Set down each line from the line holding "Where should I click to: Open" to the last line of the entries below, exactly, with both ends included and without pictures.

Segment Open

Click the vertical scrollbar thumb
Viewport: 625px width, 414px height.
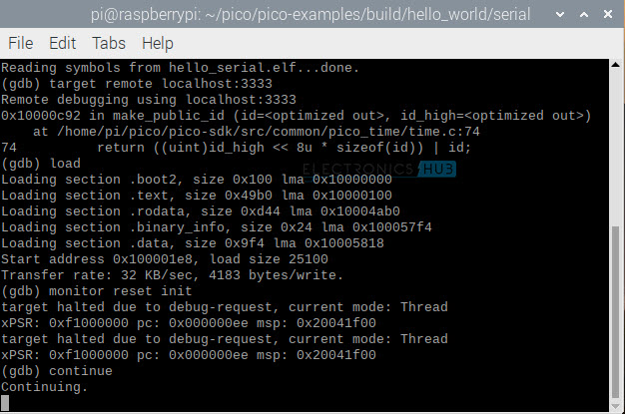pyautogui.click(x=616, y=309)
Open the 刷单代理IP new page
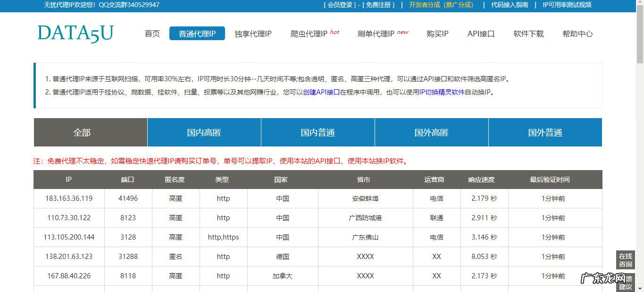The image size is (644, 292). [377, 34]
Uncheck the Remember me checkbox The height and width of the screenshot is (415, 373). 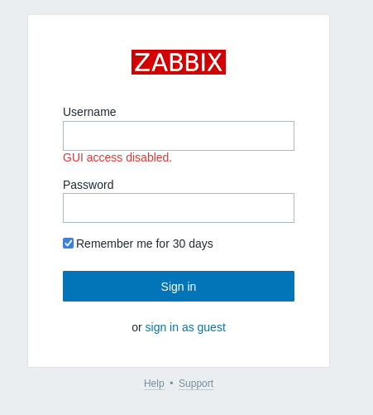[68, 244]
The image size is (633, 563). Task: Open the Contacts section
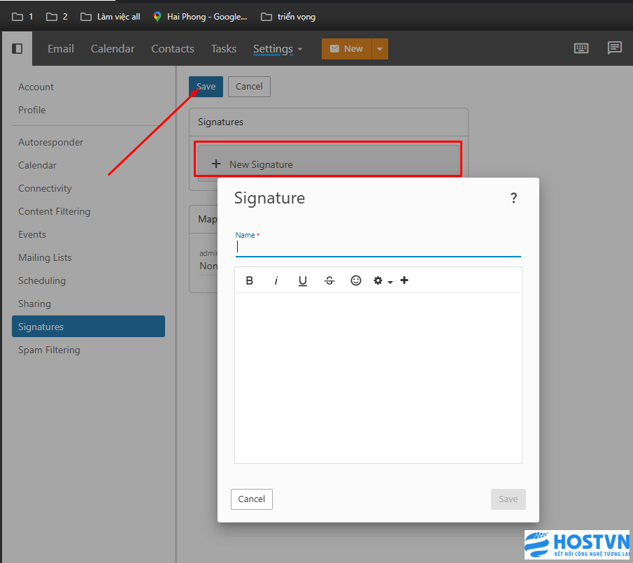[x=173, y=49]

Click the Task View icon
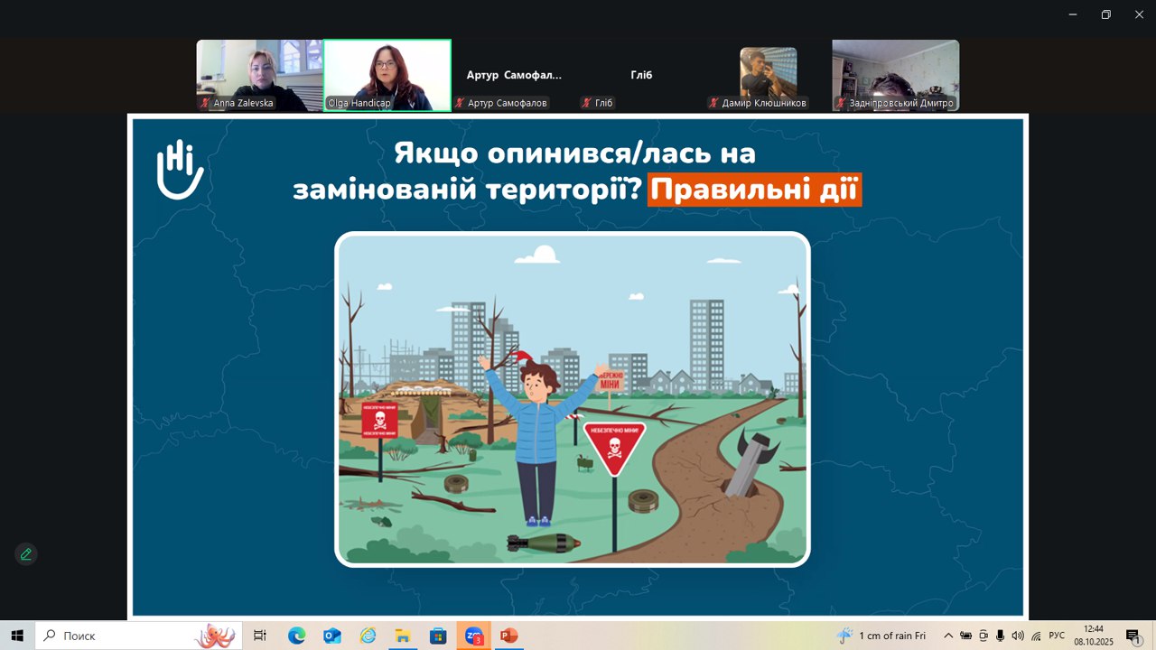[260, 636]
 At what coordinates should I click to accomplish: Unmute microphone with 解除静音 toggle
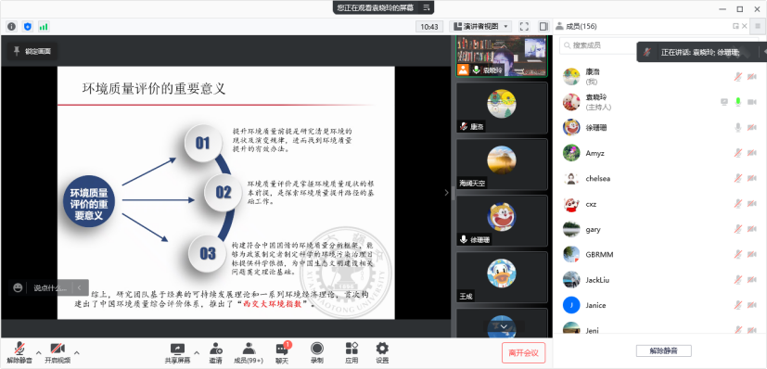19,353
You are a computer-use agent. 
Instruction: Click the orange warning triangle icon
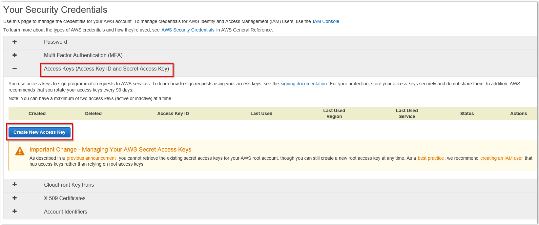[20, 151]
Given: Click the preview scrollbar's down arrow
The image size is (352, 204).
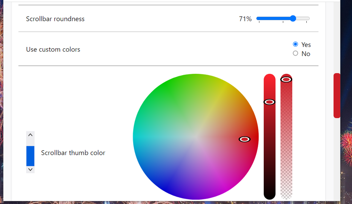Looking at the screenshot, I should tap(30, 169).
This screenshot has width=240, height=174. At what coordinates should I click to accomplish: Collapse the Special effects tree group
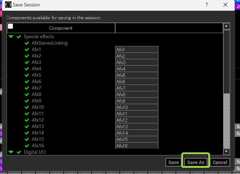pos(11,37)
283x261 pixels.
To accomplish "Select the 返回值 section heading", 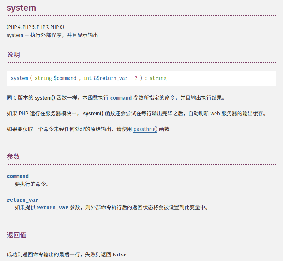I will (x=16, y=235).
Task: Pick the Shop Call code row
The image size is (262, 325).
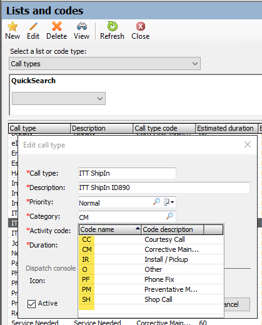Action: (151, 299)

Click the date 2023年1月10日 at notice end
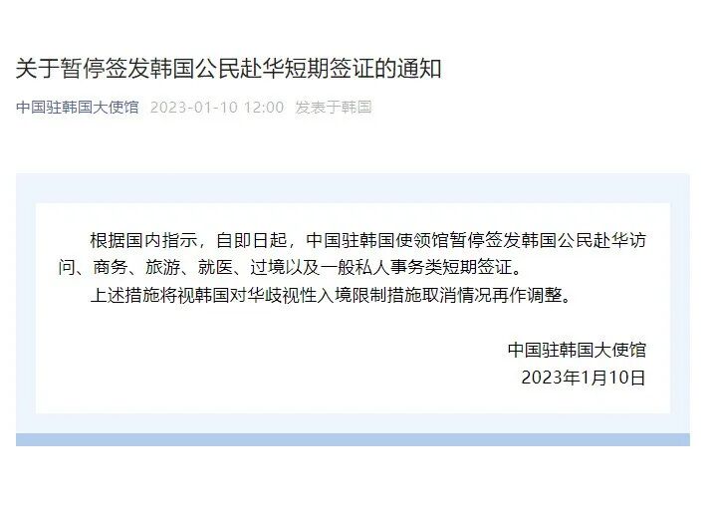[584, 378]
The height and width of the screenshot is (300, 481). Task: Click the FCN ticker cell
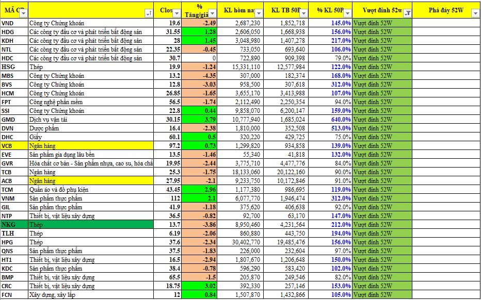14,294
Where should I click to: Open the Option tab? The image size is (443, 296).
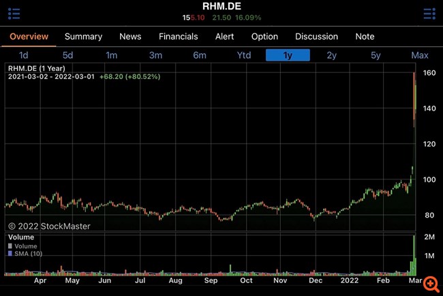264,36
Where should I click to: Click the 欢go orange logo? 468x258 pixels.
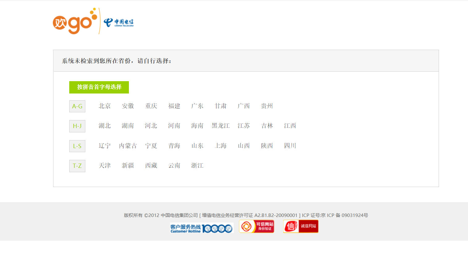(x=74, y=21)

Segment Closed

Reply to the exercise:
Where should I click to: Open the Option tab? The image size is (443, 296).
264,36
Where should I click to: Click the 欢go orange logo? 468x258 pixels.
(x=74, y=21)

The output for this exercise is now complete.